According to research published early online in the Archives of General Psychiatry, patients who are dependent on prescription opioids are most likely to reduce their use during treatment with buprenorphine-naloxone. This effect is short lived however and reduces after treatment is tapered; the likelihood of a successful outcome is therefore low, even if counselling is also given.
The authors note that the abuse of prescription opioids is a growing public health concern; the majority of research on the treatment of this has however focused on heroin-dependent patients receiving methadone in specialised treatment programmes. Evidence has suggested that patients dependent on prescription opioids have more favourable prognostic characteristics than do those dependent on heroin, therefore their responses to treatment may be different.

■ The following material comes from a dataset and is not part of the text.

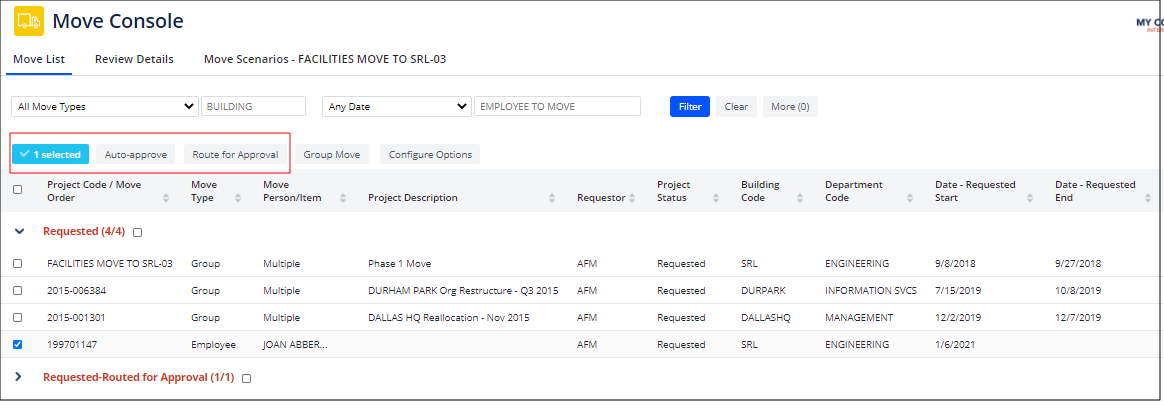Open the All Move Types dropdown

click(105, 106)
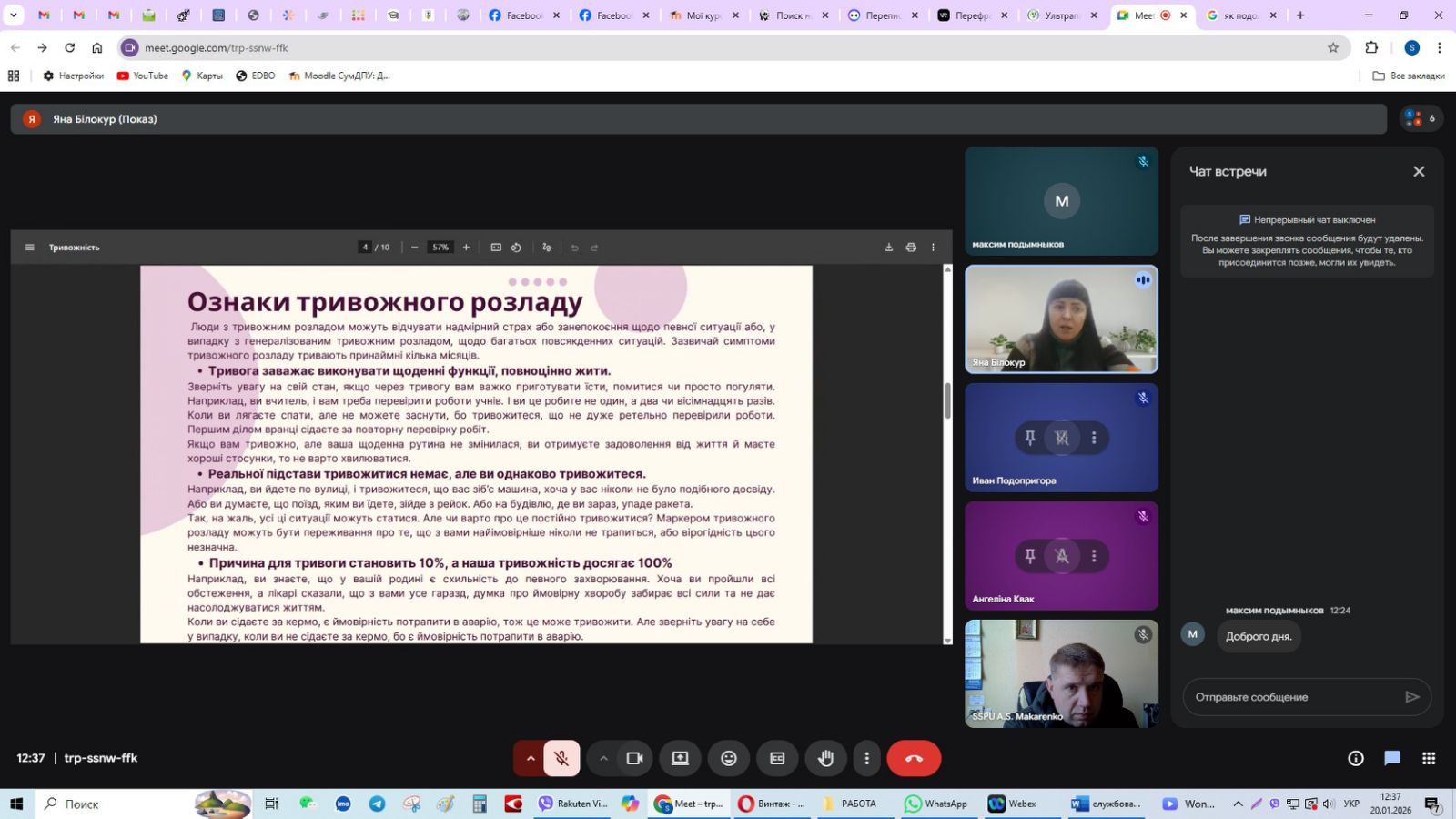
Task: Toggle the camera on or off
Action: [x=634, y=758]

In this randomised clinical trial conducted in the US, researchers sought to evaluate the efficacy of brief and extended buprenorphine hydrochloride–naloxone hydrochloride treatment, with different counselling intensities, for patients dependent on prescription opioids (n=653). The study consisted of two phases – Phase 1 (brief treatment) consisted of a 2-week buprenorphine-naloxone stabilisation, 2-week taper, and 8-week post-medication follow-up. Those who were unsuccessful entered Phase 2, which involved extended (12-week) buprenorphine-naloxone treatment, 4-week taper, and 8-week post-medication follow-up. In both Phases the participants were randomised to receive either standard medical management (SMM) or SMM plus opioid dependence counselling; all received buprenorphine-naloxone.
The main outcome was ‘successful outcome’ – a composite of measures indicating minimal or no opioid use based on urine test–confirmed self-reports. The main results are reported:
• Only 43 patients (6.6%) had a successful outcome in Phase 1, with no difference between SMM and SMM plus opioid dependence counselling.
• A total of 177 patients (49.2%) had a successful outcome in Phase 2 during extended buprenorphine-naloxone treatment (week 12), with no difference between counselling conditions.
• The success rate in Phase 2 dropped to 8.6% (31 of 360) after buprenorphine-naloxone taper was completed (phase 2, week 24), again with no difference seen with counselling.
• Chronic pain did not affect opioid use outcomes; a history of ever using heroin was associated with lower phase 2 success rates while taking buprenorphine-naloxone.
The authors comment on their results, and how the high rate of unsuccessful outcomes after buprenorphine-naloxone taper is notable in light of the good prognostic factors of the study population (i.e. a large proportion were employed and well educated, with relatively brief histories of opioid use, and little other current substance use). They do however note that this finding should be interpreted with caution, as the study design did not include a control group of patients who were not tapered. They go on to comment on the lack of benefit seen for opioid dependence counselling, and say that it is not known whether their findings can be generalised to patients with severe pain or patients seeking treatment for pain rather than for opioid dependence.
The authors conclude that their results raise an important question: ‘What length of buprenorphine-naloxone treatment, if any, would lead to substantially better outcomes after a taper?’ This needs to be addressed by subsequent research.